I decided it might be fun to trace the origins of some of the traditions. I found an article from Readers Digest that explain some. The thought behind many of these traditions is if we honor them, we will be granted "the luck of the Irish." I was surprised to discover that many of these traditions actually originated in America. In the article, she states that wearing green began during a political and cultural rebel uprising in 1798. Wearing green was a way to show your support for the republic. There is also a legend that leprechauns can't see green, if they see you, they will pinch you. And in the Americanized version, you can get pinched if you don't wear green. So, make sure you wear green!

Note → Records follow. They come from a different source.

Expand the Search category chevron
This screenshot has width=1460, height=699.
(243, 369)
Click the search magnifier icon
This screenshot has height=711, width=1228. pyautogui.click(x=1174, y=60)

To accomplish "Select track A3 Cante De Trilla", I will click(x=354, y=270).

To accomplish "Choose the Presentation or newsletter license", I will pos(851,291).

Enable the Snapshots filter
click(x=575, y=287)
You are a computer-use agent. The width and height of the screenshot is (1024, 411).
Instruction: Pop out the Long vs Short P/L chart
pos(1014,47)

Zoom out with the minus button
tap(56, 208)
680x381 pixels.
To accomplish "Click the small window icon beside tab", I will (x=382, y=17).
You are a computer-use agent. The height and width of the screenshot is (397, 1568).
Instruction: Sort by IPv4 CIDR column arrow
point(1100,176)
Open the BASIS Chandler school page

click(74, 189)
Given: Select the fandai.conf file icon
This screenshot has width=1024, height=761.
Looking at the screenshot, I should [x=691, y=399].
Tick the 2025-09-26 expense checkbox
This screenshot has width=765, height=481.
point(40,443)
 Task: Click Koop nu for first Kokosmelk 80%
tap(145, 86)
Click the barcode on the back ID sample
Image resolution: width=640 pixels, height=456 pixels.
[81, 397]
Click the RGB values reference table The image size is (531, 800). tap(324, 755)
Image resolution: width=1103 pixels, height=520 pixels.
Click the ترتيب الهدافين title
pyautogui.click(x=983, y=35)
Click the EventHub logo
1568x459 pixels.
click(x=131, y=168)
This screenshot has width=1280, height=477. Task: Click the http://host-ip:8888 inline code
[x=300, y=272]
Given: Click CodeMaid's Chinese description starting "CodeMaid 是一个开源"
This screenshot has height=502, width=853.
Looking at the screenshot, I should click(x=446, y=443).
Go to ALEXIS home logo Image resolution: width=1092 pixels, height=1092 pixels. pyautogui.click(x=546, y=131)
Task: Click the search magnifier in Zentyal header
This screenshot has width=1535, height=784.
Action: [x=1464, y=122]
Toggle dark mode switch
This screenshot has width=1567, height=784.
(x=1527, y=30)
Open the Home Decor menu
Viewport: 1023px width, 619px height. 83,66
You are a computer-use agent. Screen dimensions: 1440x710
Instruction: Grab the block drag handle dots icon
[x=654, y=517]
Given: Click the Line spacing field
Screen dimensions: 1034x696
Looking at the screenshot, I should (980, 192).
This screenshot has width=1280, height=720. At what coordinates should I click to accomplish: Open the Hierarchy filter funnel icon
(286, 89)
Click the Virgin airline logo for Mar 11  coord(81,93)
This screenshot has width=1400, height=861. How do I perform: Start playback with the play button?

It seems as if corned beef and cabbage are another one of these traditions which started here in America. Eating beef was rare, the Irish used their cows for milk. There was much more pork and bacon. The tradition of Irish soda bread appears to be more Irish, in true Irish soda bread, it is made with only four ingredients: flour, baking soda, buttermilk, and salt. The tradition includes making a cross on the top "to let the devil out."

The St. Patrick's Day parade is another tradition that has its start here in America. During the great famine in the 19th century, many Irishmen came to America. It is believed that parades were a way to encourage support for newcomers who were being discriminated against.

"Kiss me I'm Irish" Kissing someone Irish for luck appears to be no definitive source, the prevailing theory is that it refers to kissing the Blarney Stone in Ireland—so kissing an Irish person is the next best thing.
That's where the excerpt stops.